[Stored data entries]
++++++++

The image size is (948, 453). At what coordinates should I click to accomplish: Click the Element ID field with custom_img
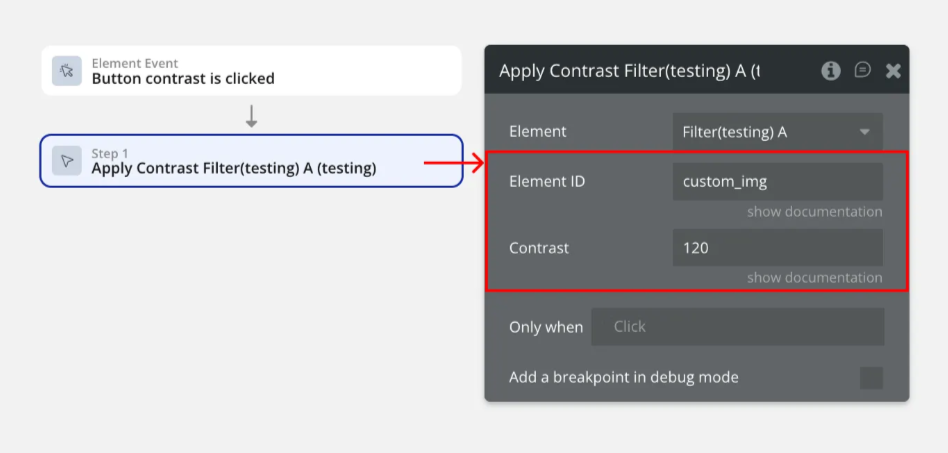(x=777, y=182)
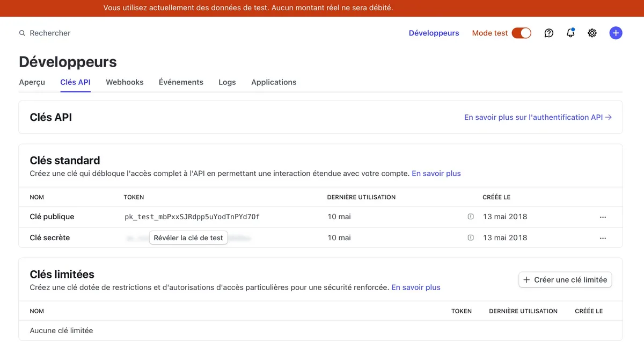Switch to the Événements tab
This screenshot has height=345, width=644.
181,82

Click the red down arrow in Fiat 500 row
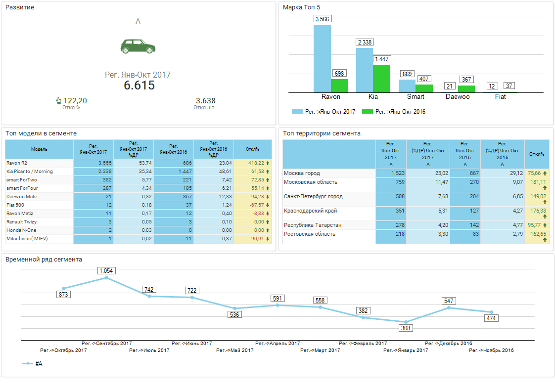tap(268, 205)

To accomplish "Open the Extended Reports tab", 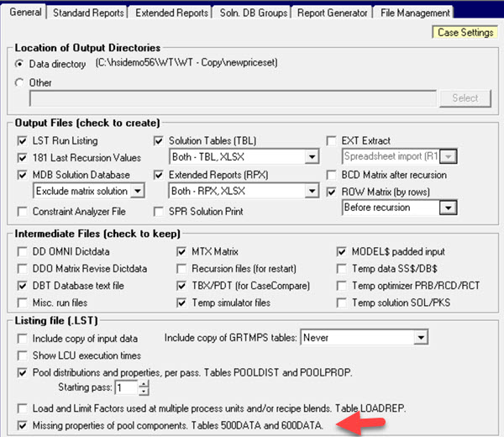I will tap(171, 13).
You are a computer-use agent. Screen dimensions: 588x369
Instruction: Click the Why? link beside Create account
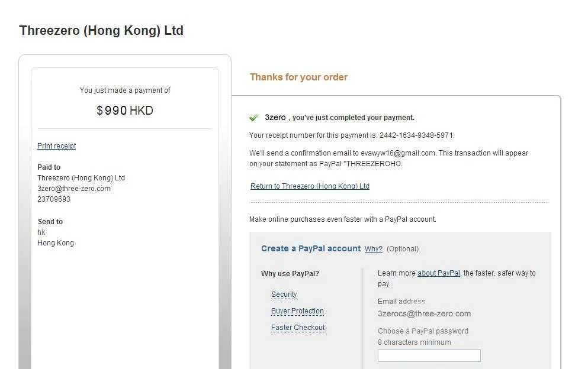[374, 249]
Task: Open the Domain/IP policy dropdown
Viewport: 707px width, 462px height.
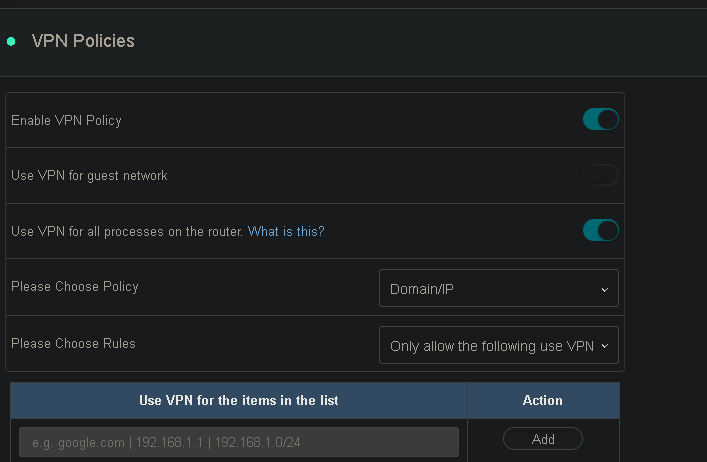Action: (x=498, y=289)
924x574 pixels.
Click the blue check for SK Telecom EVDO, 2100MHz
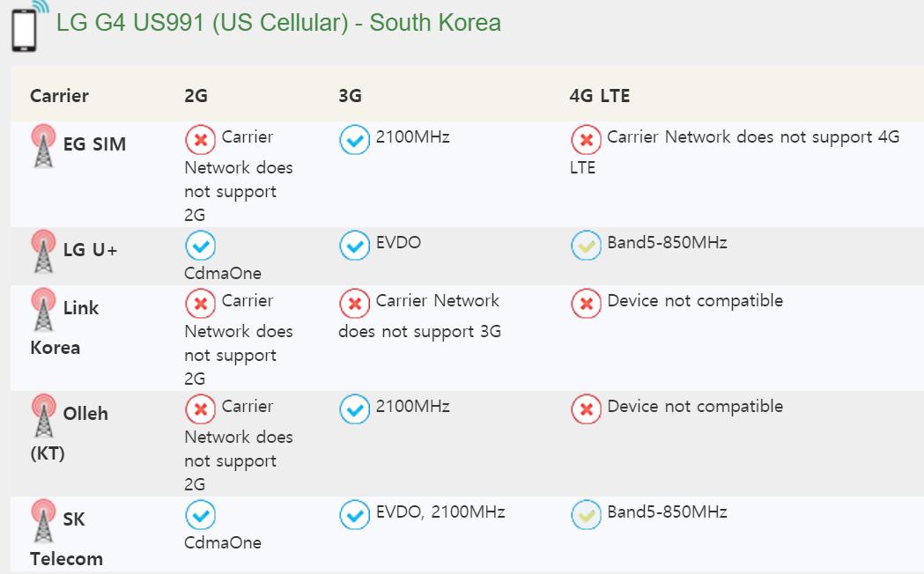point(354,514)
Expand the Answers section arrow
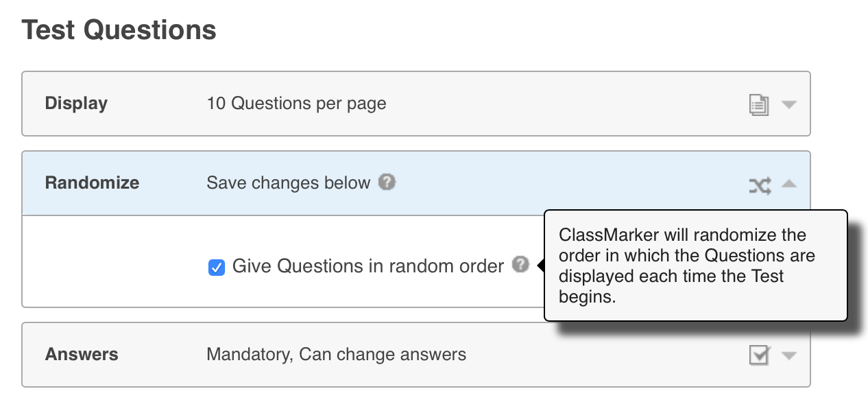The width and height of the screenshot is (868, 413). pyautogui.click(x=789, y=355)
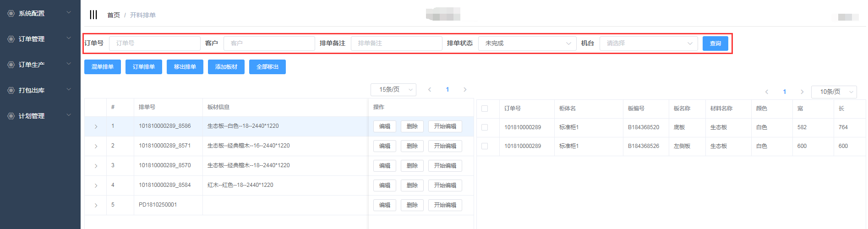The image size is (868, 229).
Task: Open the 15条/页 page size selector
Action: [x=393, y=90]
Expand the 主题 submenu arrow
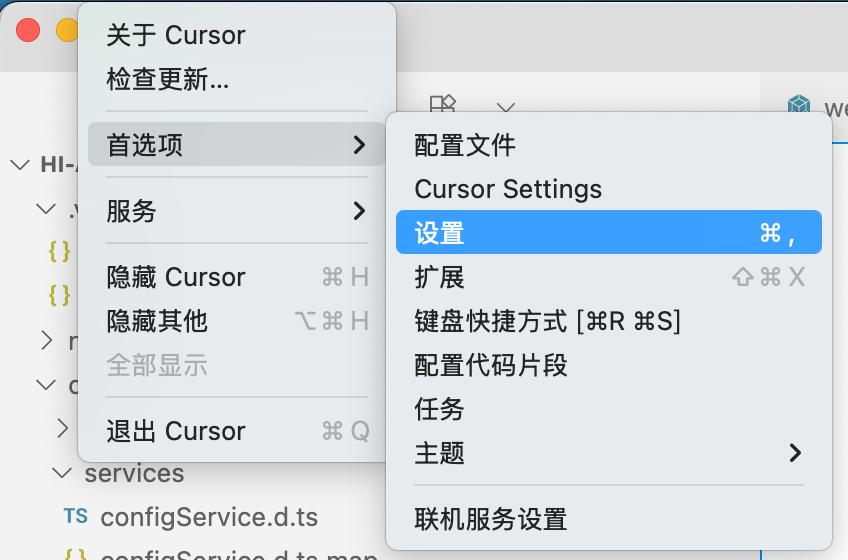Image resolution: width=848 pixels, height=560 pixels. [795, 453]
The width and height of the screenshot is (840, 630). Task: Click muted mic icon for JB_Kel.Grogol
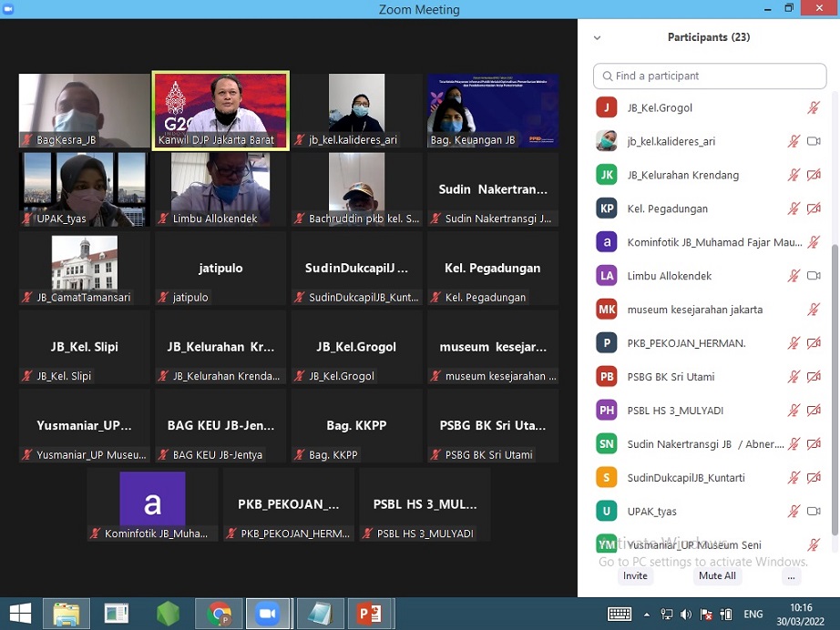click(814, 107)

++++++++

• [What the task requires]:
With pictures left out, repeat exactly the lines from the line bearing "Click the blue" through the final line of the records above.

• [Answer to this problem]:
Click the blue check for SK Telecom EVDO, 2100MHz
point(354,514)
Expand the Answers section arrow
The width and height of the screenshot is (868, 413). pyautogui.click(x=789, y=355)
The image size is (868, 229).
Task: Open the 15条/页 page size selector
Action: [x=393, y=90]
Expand the 主题 submenu arrow
Image resolution: width=848 pixels, height=560 pixels. [795, 453]
The width and height of the screenshot is (840, 630). Task: Click muted mic icon for JB_Kel.Grogol
click(814, 107)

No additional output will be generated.